- [Passage to read]
David Essig
The Short Answers
David Essig may have started out fifty years ago as a hired-gun blues guitarist and mandolin player, but today he’s best known as one of Canada’s most enduring and literate singer-songwriters. On festival stages and in intimate solo concert settings, David is a songwriter with a difference.
With his authentic voice that bridges the blues and country music traditions, David performs his original guitar-driven songs with the narrative precision of a fiction author – which, in fact, he is.
In addition to his 23 albums of original music, David has published a novel, Dancing Hand, (2013) and a collection of short stories, Fair Days (2022) – the latter is a unique project, consisting of 13 stories, all based on narratives in songs he has written and performed.
For concert performances in 2022, David is focusing on his role as a musical storyteller while still channeling some serious Inner Elmore with his Delta-style slide guitar.
While many members of David’s audience are listeners who’ve followed his narrative trajectory for decades, others are young guitar fans who sit in the front rows, taking notes. To these kids, David smiles and says,
Come for the guitar, but stay for the stories.
And those kids do listen. As one 12-year-old commented recently as he watched David do a soundcheck:
The dude can shred.
The Long Answers:
I was born in Frederick, Maryland in 1945 and spent my early life in the Washington, DC area where I became immersed in two intense musical traditions: bluegrass and country blues. I had the good fortune to work at the Arlington Music Company where I learned to play the guitar and mandolin from John Duffey, founding member of the Country Gentlemen and the Seldom Scene.
While I was absorbing the high, lonesome sound of bluegrass, I was also blessed to meet and learn from two of the masters of the Delta Blues tradition: Mississippi John Hurt and Nehemiah Skip James. Well-grounded in those roots, I came to Canada in 1971 and have been here ever since – living first in Ontario and then for the past 31 years on the Gulf Islands in British Columbia.

- [Written exercise 1] According to the David Essig profile, who taught him to play the guitar and mandolin at the Arlington Music Company?
- [Written exercise 2] Rename "slide guitar" as "bottleneck guitar" in the David Essig profile, and write out the part between "For concert performances" and "Delta-style slide guitar.", inclusive.
The data that follows comes from a different source than the David Essig profile.

- [Provided material]
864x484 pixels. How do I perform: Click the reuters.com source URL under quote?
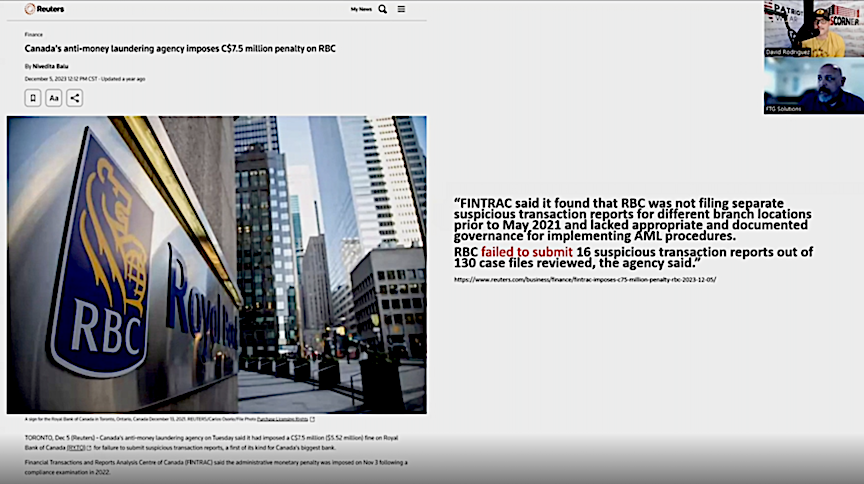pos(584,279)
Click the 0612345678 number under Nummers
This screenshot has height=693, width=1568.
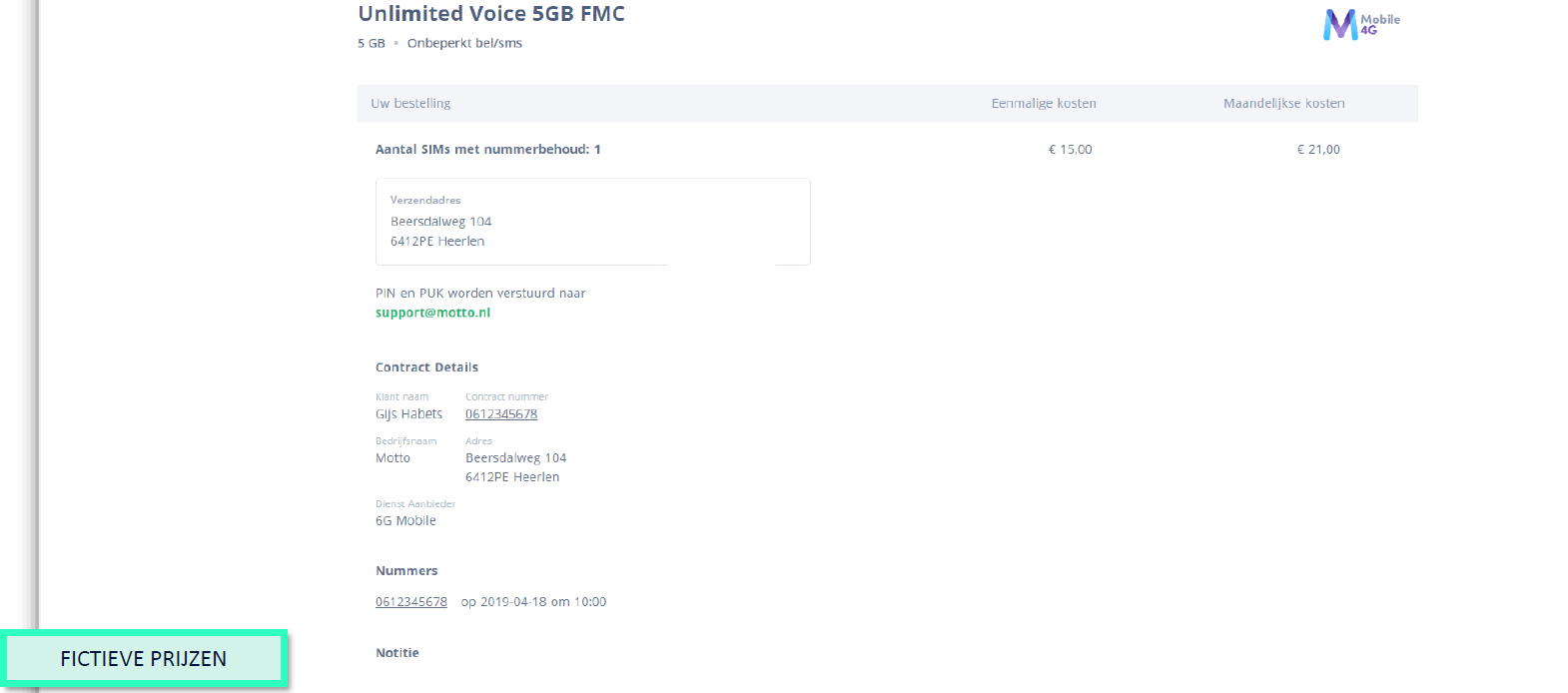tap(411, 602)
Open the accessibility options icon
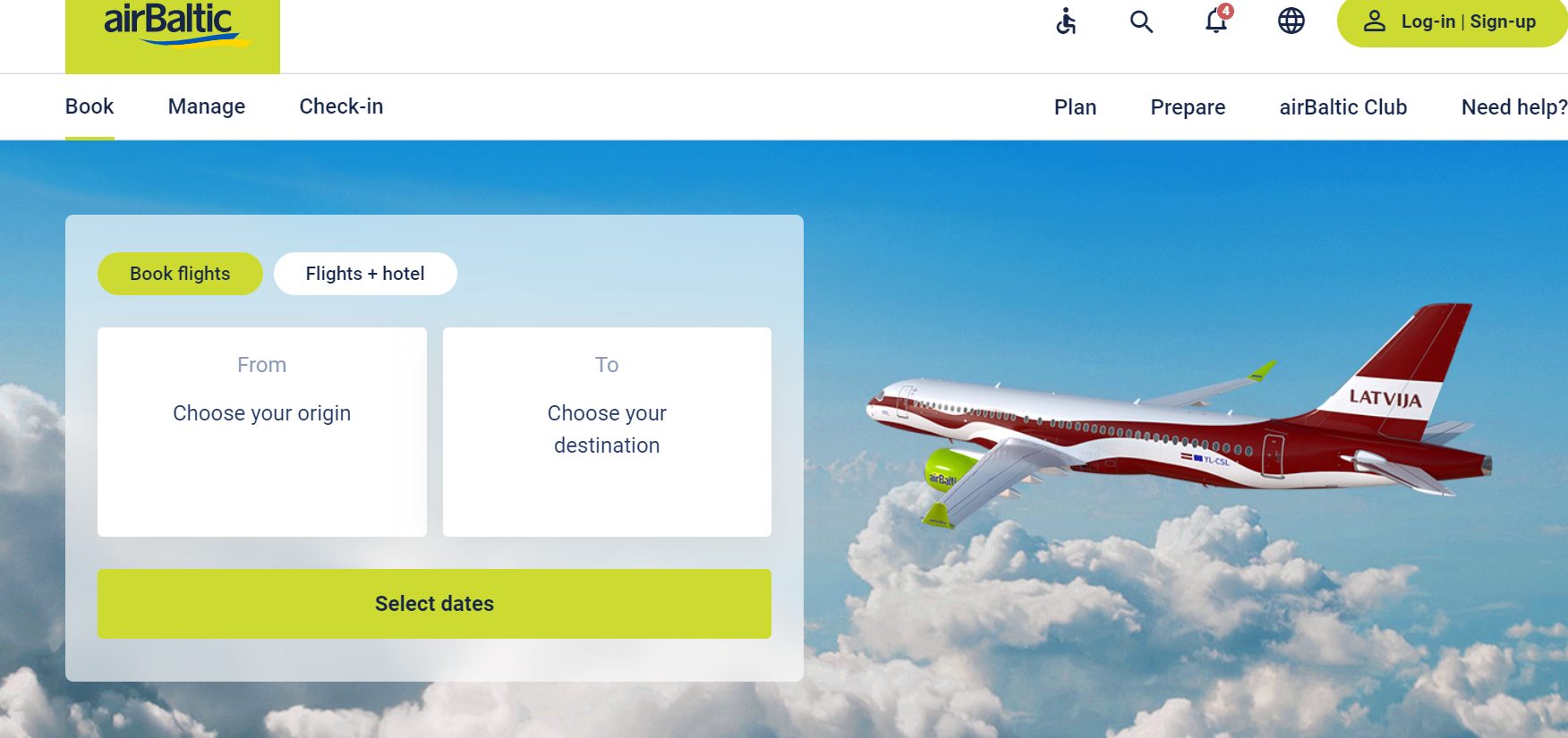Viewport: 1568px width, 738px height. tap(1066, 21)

- [Expected answer 1] John Duffey, a founding member of the Country Gentlemen and the Seldom Scene.

- [Expected answer 2]
For concert performances in 2022, David is focusing on his role as a musical storyteller while still channeling some serious Inner Elmore with his Delta-style bottleneck guitar.